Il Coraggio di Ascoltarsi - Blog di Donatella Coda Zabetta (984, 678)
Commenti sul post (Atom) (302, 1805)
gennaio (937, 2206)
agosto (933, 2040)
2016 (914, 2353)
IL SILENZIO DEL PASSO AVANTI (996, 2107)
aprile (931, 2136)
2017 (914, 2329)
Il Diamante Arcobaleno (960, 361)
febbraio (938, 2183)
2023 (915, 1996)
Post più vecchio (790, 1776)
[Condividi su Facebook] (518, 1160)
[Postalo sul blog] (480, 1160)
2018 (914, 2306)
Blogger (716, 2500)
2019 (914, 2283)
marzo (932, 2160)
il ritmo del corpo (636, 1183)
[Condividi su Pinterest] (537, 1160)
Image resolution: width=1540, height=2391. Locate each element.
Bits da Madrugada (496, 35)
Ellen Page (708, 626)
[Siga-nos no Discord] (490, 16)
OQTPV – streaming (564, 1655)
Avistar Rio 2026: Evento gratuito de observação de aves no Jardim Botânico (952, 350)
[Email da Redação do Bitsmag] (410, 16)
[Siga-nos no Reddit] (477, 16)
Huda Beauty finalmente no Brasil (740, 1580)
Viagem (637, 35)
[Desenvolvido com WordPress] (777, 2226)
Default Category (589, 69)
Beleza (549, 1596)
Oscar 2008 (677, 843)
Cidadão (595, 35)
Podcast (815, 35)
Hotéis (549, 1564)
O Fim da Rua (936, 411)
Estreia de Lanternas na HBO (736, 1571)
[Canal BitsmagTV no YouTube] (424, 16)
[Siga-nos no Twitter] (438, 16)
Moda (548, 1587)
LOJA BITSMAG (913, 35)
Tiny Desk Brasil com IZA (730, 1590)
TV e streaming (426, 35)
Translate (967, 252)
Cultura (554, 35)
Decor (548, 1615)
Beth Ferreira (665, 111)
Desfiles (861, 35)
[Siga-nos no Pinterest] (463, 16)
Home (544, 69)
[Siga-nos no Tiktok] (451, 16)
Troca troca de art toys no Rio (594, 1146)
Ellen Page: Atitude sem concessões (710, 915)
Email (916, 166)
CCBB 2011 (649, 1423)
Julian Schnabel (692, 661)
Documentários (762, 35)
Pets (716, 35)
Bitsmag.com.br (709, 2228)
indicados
^^^^^^^^^^^^^^^^
What needs to be done: Take the entries above and copy them exactly from the first line through the line with "febbraio (938, 2183)"; leave out every line after it.

Task output:
Il Coraggio di Ascoltarsi - Blog di Donatella Coda Zabetta (984, 678)
Commenti sul post (Atom) (302, 1805)
gennaio (937, 2206)
agosto (933, 2040)
2016 (914, 2353)
IL SILENZIO DEL PASSO AVANTI (996, 2107)
aprile (931, 2136)
2017 (914, 2329)
Il Diamante Arcobaleno (960, 361)
febbraio (938, 2183)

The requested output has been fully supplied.